• DO THIS: Lay out every line of the records below as a two-column Markdown table, with "No." for the row number and "Text" for the line itself. Leave out blank lines.

• SUPPLIED RECORDS:
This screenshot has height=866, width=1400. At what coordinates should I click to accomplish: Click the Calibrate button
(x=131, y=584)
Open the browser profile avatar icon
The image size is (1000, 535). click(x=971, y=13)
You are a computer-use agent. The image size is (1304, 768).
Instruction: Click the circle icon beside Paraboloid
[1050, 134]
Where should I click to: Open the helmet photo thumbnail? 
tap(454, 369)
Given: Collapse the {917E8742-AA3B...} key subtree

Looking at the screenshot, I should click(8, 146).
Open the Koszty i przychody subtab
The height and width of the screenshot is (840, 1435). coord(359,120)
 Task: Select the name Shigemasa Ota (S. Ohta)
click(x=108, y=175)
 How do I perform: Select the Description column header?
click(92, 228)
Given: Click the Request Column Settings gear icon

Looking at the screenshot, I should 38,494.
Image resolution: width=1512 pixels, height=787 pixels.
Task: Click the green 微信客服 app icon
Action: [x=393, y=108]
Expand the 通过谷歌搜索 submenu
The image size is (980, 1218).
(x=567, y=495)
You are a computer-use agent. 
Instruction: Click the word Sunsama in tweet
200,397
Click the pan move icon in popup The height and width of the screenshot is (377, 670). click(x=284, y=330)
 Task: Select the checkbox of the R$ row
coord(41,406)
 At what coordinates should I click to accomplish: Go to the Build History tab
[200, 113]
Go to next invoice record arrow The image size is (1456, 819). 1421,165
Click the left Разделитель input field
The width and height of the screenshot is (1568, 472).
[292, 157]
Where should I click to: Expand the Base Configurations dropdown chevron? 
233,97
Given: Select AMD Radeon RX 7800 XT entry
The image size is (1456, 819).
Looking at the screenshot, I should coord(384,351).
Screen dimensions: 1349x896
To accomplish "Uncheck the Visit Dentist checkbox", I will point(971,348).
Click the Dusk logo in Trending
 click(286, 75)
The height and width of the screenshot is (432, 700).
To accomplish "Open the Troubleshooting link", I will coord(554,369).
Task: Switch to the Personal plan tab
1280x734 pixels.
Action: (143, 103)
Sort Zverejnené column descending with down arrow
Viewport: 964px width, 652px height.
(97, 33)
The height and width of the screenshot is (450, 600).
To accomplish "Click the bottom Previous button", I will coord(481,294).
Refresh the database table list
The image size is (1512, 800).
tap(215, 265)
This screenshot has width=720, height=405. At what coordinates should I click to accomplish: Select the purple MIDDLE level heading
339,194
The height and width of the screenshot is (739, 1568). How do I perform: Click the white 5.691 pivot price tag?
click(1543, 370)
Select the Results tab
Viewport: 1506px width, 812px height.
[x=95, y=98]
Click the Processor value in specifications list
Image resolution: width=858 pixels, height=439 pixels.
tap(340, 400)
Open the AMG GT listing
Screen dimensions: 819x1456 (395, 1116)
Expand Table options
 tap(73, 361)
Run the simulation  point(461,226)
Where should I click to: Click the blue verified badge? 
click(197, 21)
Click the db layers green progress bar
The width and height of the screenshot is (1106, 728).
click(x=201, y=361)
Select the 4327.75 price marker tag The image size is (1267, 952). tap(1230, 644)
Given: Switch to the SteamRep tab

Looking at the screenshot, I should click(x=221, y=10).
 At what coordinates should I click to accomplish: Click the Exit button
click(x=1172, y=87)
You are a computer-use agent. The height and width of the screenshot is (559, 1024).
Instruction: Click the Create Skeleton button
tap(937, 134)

• SOLUTION TO THIS PROBLEM:
| No. | Text |
|---|---|
| 1 | This screenshot has height=866, width=1400. At what coordinates should I click to accomplish: Click the Calibrate button |
| 2 | (x=131, y=584) |
| 3 | Open the browser profile avatar icon |
| 4 | The image size is (1000, 535). click(x=971, y=13) |
| 5 | You are a computer-use agent. The image size is (1304, 768). |
| 6 | Instruction: Click the circle icon beside Paraboloid |
| 7 | [1050, 134] |
| 8 | Where should I click to: Open the helmet photo thumbnail?  |
| 9 | tap(454, 369) |
| 10 | Given: Collapse the {917E8742-AA3B...} key subtree |
| 11 | Looking at the screenshot, I should click(8, 146). |
| 12 | Open the Koszty i przychody subtab |
| 13 | The height and width of the screenshot is (840, 1435). coord(359,120) |
| 14 |  Task: Select the name Shigemasa Ota (S. Ohta) |
| 15 | click(x=108, y=175) |
| 16 |  How do I perform: Select the Description column header? |
| 17 | click(92, 228) |
| 18 | Given: Click the Request Column Settings gear icon |
| 19 | Looking at the screenshot, I should 38,494. |
| 20 | Image resolution: width=1512 pixels, height=787 pixels. |
| 21 | Task: Click the green 微信客服 app icon |
| 22 | Action: [x=393, y=108] |
| 23 | Expand the 通过谷歌搜索 submenu |
| 24 | The image size is (980, 1218). |
| 25 | (x=567, y=495) |
| 26 | You are a computer-use agent.  |
| 27 | Instruction: Click the word Sunsama in tweet |
| 28 | 200,397 |
| 29 | Click the pan move icon in popup The height and width of the screenshot is (377, 670). click(x=284, y=330) |
| 30 |  Task: Select the checkbox of the R$ row |
| 31 | coord(41,406) |
| 32 |  At what coordinates should I click to accomplish: Go to the Build History tab |
| 33 | [200, 113] |
| 34 | Go to next invoice record arrow The image size is (1456, 819). 1421,165 |
| 35 | Click the left Разделитель input field |
| 36 | The width and height of the screenshot is (1568, 472). |
| 37 | [292, 157] |
| 38 | Where should I click to: Expand the Base Configurations dropdown chevron?  |
| 39 | 233,97 |
| 40 | Given: Select AMD Radeon RX 7800 XT entry |
| 41 | The image size is (1456, 819). |
| 42 | Looking at the screenshot, I should coord(384,351). |
| 43 | Screen dimensions: 1349x896 |
| 44 | To accomplish "Uncheck the Visit Dentist checkbox", I will point(971,348). |
| 45 | Click the Dusk logo in Trending |
| 46 |  click(286, 75) |
| 47 | The height and width of the screenshot is (432, 700). |
| 48 | To accomplish "Open the Troubleshooting link", I will coord(554,369). |
| 49 | Task: Switch to the Personal plan tab |
| 50 | 1280x734 pixels. |
| 51 | Action: (143, 103) |
| 52 | Sort Zverejnené column descending with down arrow |
| 53 | Viewport: 964px width, 652px height. |
| 54 | (97, 33) |
| 55 | The height and width of the screenshot is (450, 600). |
| 56 | To accomplish "Click the bottom Previous button", I will coord(481,294). |
| 57 | Refresh the database table list |
| 58 | The image size is (1512, 800). |
| 59 | tap(215, 265) |
| 60 | This screenshot has width=720, height=405. At what coordinates should I click to accomplish: Select the purple MIDDLE level heading |
| 61 | 339,194 |
| 62 | The height and width of the screenshot is (739, 1568). How do I perform: Click the white 5.691 pivot price tag? |
| 63 | click(1543, 370) |
| 64 | Select the Results tab |
| 65 | Viewport: 1506px width, 812px height. |
| 66 | [x=95, y=98] |
| 67 | Click the Processor value in specifications list |
| 68 | Image resolution: width=858 pixels, height=439 pixels. |
| 69 | tap(340, 400) |
| 70 | Open the AMG GT listing |
| 71 | Screen dimensions: 819x1456 (395, 1116) |
| 72 | Expand Table options |
| 73 |  tap(73, 361) |
| 74 | Run the simulation  point(461,226) |
| 75 | Where should I click to: Click the blue verified badge?  |
| 76 | click(197, 21) |
| 77 | Click the db layers green progress bar |
| 78 | The width and height of the screenshot is (1106, 728). |
| 79 | click(x=201, y=361) |
| 80 | Select the 4327.75 price marker tag The image size is (1267, 952). tap(1230, 644) |
| 81 | Given: Switch to the SteamRep tab |
| 82 | Looking at the screenshot, I should click(x=221, y=10). |
| 83 |  At what coordinates should I click to accomplish: Click the Exit button |
| 84 | click(x=1172, y=87) |
| 85 | You are a computer-use agent. The height and width of the screenshot is (559, 1024). |
| 86 | Instruction: Click the Create Skeleton button |
| 87 | tap(937, 134) |